In psychological terms this sense of our being deficient is experienced as shame. Shame is that condition where I think that I am no good. Notice that guilt is not the same as shame. We feel guilt when we do something not good, when we do something wrong, when we make a mistake. Guilt can produce positive results since we seek to make amends for that mistake, and not to do it again. Shame is always a negative feeling — that I am the mistake, not what I do. I heard of a little girl, about ten years old who understood this perfectly. The teacher walked into the room where she was working on an art project and saw scattered all around her bits of cut paper, glitter, glue, string. “Oh Greta, you are quite a mess.” To which Greta responded, “I am not a mess. I made a mess.” And that is exactly right.

We know how to deal with guilt.
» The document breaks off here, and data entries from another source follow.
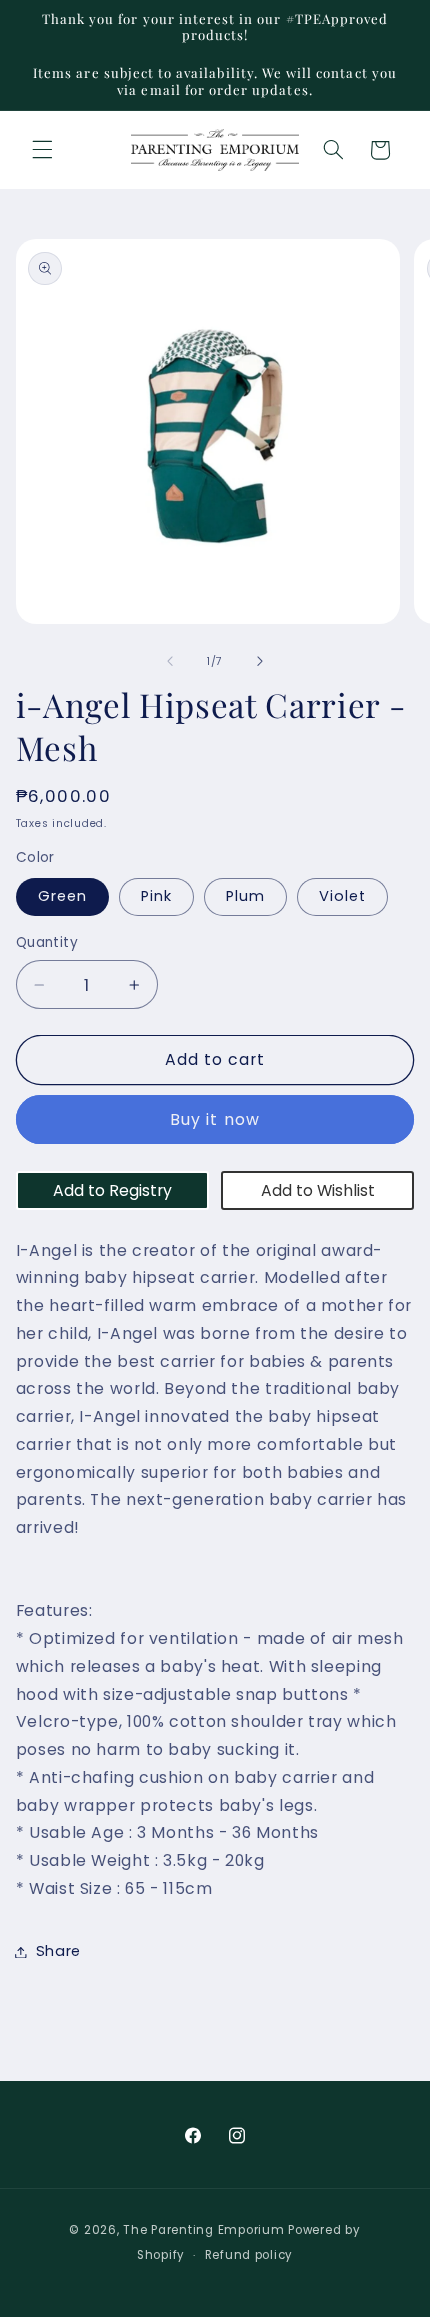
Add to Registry (112, 1190)
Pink (156, 896)
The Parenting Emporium (203, 2230)
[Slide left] (170, 661)
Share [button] (58, 1951)
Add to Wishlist (318, 1190)
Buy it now (215, 1119)
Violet (342, 896)
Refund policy (249, 2255)
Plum (245, 896)
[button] (42, 150)
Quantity (47, 942)
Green (62, 896)
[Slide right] (260, 661)
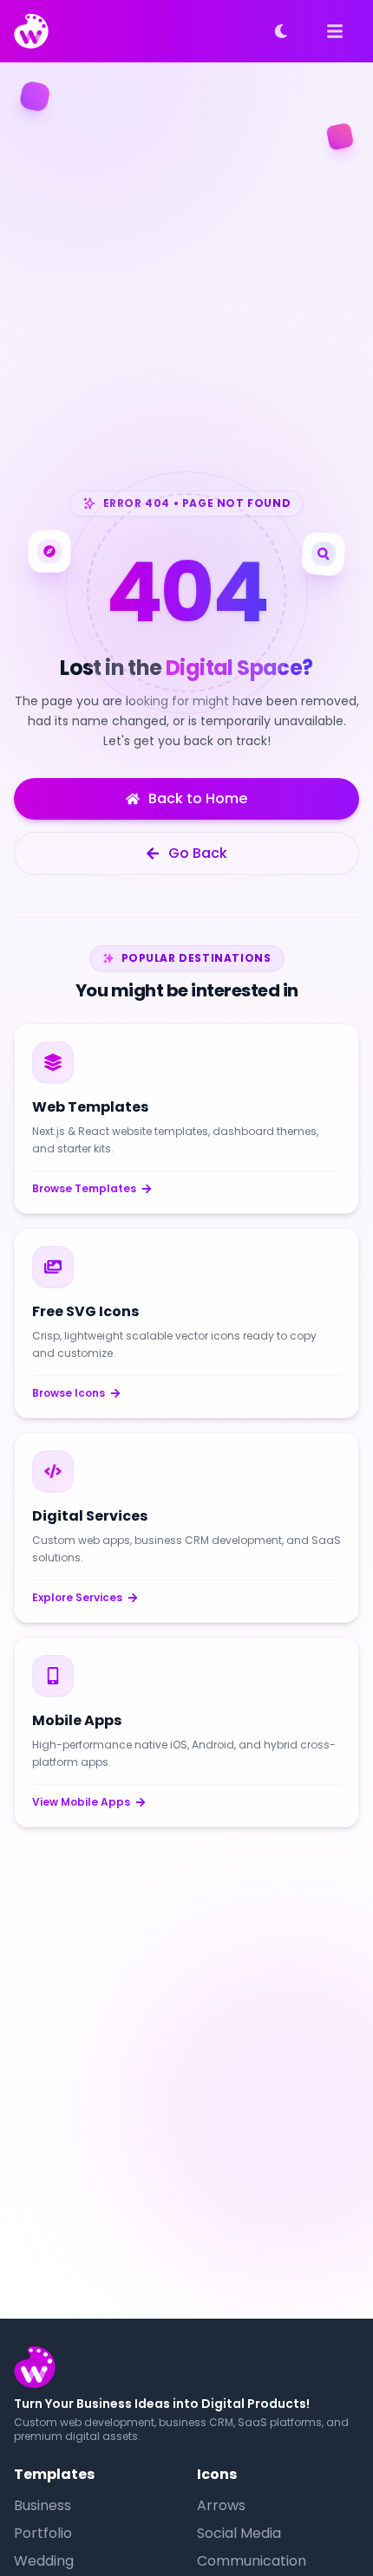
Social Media (239, 2533)
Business (42, 2505)
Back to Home (197, 798)
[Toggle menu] (335, 31)
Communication (251, 2561)
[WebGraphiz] (31, 31)
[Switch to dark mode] (281, 31)
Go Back (197, 853)
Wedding (44, 2561)
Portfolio (43, 2533)
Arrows (221, 2505)
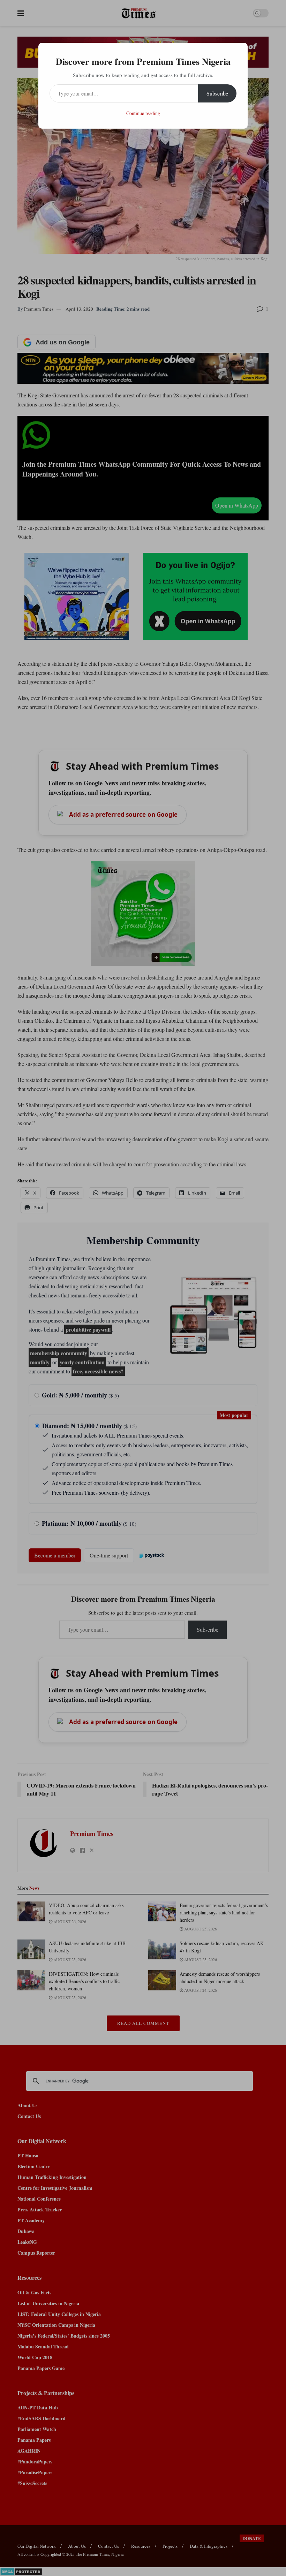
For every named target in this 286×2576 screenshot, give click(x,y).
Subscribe (217, 93)
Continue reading (143, 113)
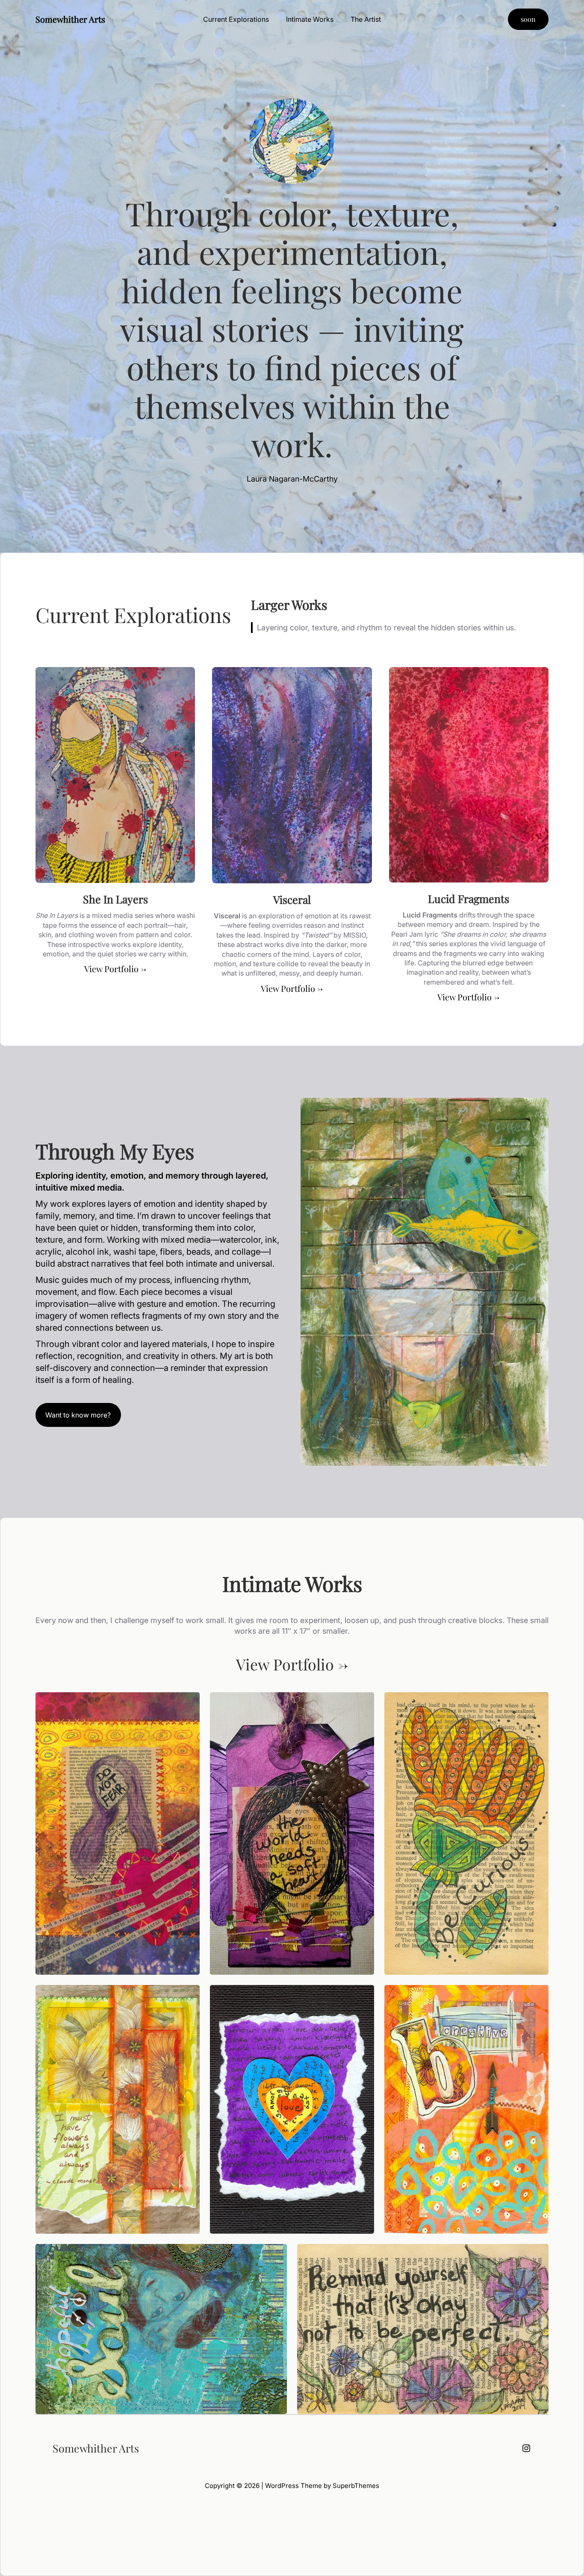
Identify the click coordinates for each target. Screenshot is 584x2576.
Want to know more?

We go to confession and God extends forgiveness to us. The very name of Jesus means savior, the one who frees us from our faults, from our sins. But what do we do about shame? How do we move beyond that sense of false-self which is so debilitating? The Bible holds out a model: have an angel come and tell you that you are full of grace, that you are blessed. Unfortunately angels seem to be in short supply these days. However, the word “angel” just means messenger and God wants to use us, the Church, as the divine messengers in the world nowadays. We are the ones who are going to have to gift those around us with the good news of our true identity as children of God. We are the angels. Be an angel and tell a young person how precious they are in God’s sight. Be an angel and tell someone who messed up big time that whatever they did does not make them a bad person. God can deal with our mistakes as long as we remember who we are whose we are. Be an angel and tell a family member that you are estranged from that they are blessed since they are made in God’s image and likeness. Be an angel and tell the person sitting next to you that he or she is a child of God. That will lead to a genuine celebration of Emmanuel, God with us. That deserves an Alleluia chorus. That would be a truly Christmas gift.